*Task instructions*.
Recast the lines of the items as a Markdown table with the columns Row and Line, starting with the line containing "Describe the element at coordinates (1624, 108)" and going on through the line containing "center [931, 64].". Leave out blank lines.

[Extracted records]
↓↓↓

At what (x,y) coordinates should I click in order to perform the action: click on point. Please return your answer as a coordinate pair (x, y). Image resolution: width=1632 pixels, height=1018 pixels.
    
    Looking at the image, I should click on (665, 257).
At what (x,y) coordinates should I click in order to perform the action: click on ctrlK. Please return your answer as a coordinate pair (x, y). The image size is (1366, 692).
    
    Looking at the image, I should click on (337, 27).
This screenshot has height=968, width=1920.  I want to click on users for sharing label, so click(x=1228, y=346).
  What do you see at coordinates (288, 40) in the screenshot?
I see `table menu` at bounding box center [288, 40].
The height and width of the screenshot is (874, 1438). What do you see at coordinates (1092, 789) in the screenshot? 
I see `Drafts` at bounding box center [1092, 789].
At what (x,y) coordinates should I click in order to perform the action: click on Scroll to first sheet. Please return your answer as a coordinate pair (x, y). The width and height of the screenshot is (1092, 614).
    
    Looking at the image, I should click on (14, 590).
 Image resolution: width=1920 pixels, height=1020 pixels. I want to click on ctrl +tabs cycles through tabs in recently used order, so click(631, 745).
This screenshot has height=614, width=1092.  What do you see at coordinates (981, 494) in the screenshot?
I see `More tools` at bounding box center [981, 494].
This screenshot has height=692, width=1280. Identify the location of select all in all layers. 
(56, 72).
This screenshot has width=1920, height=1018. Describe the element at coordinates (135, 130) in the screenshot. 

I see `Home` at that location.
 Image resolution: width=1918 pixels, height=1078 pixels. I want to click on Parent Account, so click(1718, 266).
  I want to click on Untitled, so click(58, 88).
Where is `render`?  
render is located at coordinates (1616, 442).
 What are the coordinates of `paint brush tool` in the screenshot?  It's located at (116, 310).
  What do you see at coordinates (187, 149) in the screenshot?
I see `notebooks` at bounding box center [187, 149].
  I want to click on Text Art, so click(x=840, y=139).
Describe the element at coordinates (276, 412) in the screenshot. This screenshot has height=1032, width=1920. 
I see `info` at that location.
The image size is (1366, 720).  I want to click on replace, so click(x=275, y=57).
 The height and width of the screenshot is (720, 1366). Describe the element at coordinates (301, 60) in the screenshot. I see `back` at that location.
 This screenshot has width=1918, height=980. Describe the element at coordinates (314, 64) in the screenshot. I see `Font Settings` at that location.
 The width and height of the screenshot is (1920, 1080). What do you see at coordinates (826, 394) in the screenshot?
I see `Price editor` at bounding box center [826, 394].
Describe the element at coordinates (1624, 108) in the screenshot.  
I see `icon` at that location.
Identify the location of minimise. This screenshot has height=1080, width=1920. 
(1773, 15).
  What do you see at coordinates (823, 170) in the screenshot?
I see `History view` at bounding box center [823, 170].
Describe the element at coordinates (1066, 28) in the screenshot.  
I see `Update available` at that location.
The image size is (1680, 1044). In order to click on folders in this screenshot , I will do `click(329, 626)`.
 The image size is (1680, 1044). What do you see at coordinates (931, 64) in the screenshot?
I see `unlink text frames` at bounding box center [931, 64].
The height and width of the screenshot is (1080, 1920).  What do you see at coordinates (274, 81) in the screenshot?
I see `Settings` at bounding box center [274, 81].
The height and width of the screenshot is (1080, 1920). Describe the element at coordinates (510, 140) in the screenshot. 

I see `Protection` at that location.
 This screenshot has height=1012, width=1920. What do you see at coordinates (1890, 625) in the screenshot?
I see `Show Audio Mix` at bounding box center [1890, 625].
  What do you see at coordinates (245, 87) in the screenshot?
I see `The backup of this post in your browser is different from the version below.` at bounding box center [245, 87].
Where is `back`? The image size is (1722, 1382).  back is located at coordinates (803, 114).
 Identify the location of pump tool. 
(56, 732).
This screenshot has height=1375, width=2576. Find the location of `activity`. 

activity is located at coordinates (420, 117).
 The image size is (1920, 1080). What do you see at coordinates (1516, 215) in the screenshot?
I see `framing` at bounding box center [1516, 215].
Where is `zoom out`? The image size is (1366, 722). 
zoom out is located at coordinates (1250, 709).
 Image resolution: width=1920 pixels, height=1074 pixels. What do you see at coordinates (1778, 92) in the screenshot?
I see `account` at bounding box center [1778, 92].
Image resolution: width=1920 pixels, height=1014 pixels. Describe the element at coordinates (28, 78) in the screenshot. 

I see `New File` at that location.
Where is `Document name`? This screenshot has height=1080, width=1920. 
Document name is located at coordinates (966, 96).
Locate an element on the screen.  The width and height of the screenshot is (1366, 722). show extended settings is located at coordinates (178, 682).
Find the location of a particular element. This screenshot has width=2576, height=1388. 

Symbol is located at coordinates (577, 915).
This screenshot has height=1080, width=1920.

↑↑↑

*Finished task*.
| Row | Line |
|---|---|
| 1 | Describe the element at coordinates (1624, 108) in the screenshot.   |
| 2 | I see `icon` at that location. |
| 3 | Identify the location of minimise. This screenshot has height=1080, width=1920.  |
| 4 | (1773, 15). |
| 5 |   What do you see at coordinates (823, 170) in the screenshot? |
| 6 | I see `History view` at bounding box center [823, 170]. |
| 7 | Describe the element at coordinates (1066, 28) in the screenshot.   |
| 8 | I see `Update available` at that location. |
| 9 | The image size is (1680, 1044). In order to click on folders in this screenshot , I will do `click(329, 626)`. |
| 10 |  The image size is (1680, 1044). What do you see at coordinates (931, 64) in the screenshot? |
| 11 | I see `unlink text frames` at bounding box center [931, 64]. |